___ Information given
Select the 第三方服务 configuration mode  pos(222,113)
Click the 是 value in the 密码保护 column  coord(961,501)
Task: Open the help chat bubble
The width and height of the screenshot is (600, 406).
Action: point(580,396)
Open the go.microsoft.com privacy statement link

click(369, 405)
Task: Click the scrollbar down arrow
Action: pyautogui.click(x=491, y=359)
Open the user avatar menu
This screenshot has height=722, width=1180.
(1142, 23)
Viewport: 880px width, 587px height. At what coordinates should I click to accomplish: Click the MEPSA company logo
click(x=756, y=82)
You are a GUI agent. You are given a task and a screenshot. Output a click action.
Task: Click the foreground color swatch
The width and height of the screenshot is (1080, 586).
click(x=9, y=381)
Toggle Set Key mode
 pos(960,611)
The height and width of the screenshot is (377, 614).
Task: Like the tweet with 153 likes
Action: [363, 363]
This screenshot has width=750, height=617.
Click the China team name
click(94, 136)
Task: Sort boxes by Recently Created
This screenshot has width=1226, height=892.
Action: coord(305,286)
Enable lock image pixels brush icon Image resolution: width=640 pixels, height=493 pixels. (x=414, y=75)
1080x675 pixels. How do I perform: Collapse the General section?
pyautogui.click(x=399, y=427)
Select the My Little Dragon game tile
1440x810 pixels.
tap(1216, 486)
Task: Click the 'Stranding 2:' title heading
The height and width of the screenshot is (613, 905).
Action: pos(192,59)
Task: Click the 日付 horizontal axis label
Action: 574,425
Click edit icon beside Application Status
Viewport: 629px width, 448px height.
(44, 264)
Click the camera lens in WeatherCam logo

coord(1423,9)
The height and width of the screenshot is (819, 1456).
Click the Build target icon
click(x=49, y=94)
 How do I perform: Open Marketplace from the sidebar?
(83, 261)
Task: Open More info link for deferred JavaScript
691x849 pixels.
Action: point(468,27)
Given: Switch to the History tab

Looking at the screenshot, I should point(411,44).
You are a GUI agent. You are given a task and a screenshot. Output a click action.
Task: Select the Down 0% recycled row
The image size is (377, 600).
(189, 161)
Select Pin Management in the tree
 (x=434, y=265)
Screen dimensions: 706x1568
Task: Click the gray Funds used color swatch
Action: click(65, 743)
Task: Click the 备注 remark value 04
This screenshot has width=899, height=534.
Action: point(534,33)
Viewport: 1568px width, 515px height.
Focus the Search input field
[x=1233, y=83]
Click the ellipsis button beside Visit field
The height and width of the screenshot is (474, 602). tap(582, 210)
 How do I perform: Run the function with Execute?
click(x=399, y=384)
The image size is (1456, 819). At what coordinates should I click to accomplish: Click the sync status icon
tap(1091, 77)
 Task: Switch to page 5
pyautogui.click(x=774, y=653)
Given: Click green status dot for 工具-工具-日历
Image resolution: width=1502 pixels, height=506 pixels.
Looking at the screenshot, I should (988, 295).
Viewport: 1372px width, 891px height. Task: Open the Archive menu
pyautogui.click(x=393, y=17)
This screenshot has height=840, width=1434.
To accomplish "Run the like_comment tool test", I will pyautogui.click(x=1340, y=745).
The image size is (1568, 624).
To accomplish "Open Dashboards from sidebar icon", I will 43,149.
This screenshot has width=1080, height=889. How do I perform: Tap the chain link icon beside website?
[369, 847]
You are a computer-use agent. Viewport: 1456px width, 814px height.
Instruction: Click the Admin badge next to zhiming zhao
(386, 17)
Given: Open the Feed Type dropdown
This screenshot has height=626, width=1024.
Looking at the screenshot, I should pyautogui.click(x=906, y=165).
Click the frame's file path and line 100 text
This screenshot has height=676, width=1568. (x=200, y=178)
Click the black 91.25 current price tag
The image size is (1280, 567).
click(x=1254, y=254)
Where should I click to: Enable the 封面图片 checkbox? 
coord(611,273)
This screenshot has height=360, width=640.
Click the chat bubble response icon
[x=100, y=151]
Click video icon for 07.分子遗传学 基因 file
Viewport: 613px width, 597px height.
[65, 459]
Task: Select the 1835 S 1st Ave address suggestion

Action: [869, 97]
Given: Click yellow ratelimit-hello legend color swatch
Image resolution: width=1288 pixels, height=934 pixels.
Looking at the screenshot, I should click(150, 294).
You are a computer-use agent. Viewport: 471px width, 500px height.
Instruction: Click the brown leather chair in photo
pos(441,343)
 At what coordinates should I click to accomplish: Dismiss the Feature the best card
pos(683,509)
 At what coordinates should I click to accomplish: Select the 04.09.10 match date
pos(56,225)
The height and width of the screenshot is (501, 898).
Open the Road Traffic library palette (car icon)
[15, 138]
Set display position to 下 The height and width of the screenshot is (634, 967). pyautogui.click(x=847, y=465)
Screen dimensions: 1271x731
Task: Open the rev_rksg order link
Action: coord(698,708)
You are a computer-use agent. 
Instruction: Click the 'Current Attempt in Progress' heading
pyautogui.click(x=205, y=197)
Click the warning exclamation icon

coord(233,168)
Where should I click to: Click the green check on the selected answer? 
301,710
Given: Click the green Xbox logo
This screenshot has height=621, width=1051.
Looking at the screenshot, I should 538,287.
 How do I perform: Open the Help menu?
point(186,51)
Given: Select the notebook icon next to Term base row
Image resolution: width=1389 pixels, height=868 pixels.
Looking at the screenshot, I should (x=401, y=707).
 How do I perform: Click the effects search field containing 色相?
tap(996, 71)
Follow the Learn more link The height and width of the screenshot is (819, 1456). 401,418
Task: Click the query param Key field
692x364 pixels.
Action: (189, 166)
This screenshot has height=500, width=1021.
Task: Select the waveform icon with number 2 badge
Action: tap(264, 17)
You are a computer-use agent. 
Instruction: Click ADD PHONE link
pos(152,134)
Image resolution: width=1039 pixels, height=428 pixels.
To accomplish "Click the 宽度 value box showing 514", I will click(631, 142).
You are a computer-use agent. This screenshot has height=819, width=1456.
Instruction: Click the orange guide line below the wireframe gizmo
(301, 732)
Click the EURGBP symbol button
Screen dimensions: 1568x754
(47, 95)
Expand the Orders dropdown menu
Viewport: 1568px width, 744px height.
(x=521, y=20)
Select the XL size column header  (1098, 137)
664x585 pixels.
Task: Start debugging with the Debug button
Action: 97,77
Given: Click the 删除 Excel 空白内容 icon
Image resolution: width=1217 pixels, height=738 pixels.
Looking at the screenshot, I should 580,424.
______
# Job
Copy out the rows between the line containing "Click the 是" and the line containing "Enable lock image", inclusive, exactly as they appear.

# Result
Click the 是 value in the 密码保护 column  coord(961,501)
Task: Open the help chat bubble
The width and height of the screenshot is (600, 406).
Action: point(580,396)
Open the go.microsoft.com privacy statement link

click(369, 405)
Task: Click the scrollbar down arrow
Action: pyautogui.click(x=491, y=359)
Open the user avatar menu
This screenshot has height=722, width=1180.
(1142, 23)
Viewport: 880px width, 587px height. At what coordinates should I click to accomplish: Click the MEPSA company logo
click(x=756, y=82)
You are a GUI agent. You are given a task and a screenshot. Output a click action.
Task: Click the foreground color swatch
The width and height of the screenshot is (1080, 586).
click(x=9, y=381)
Toggle Set Key mode
 pos(960,611)
The height and width of the screenshot is (377, 614).
Task: Like the tweet with 153 likes
Action: [363, 363]
This screenshot has width=750, height=617.
Click the China team name
click(94, 136)
Task: Sort boxes by Recently Created
This screenshot has width=1226, height=892.
Action: coord(305,286)
Enable lock image pixels brush icon Image resolution: width=640 pixels, height=493 pixels. (x=414, y=75)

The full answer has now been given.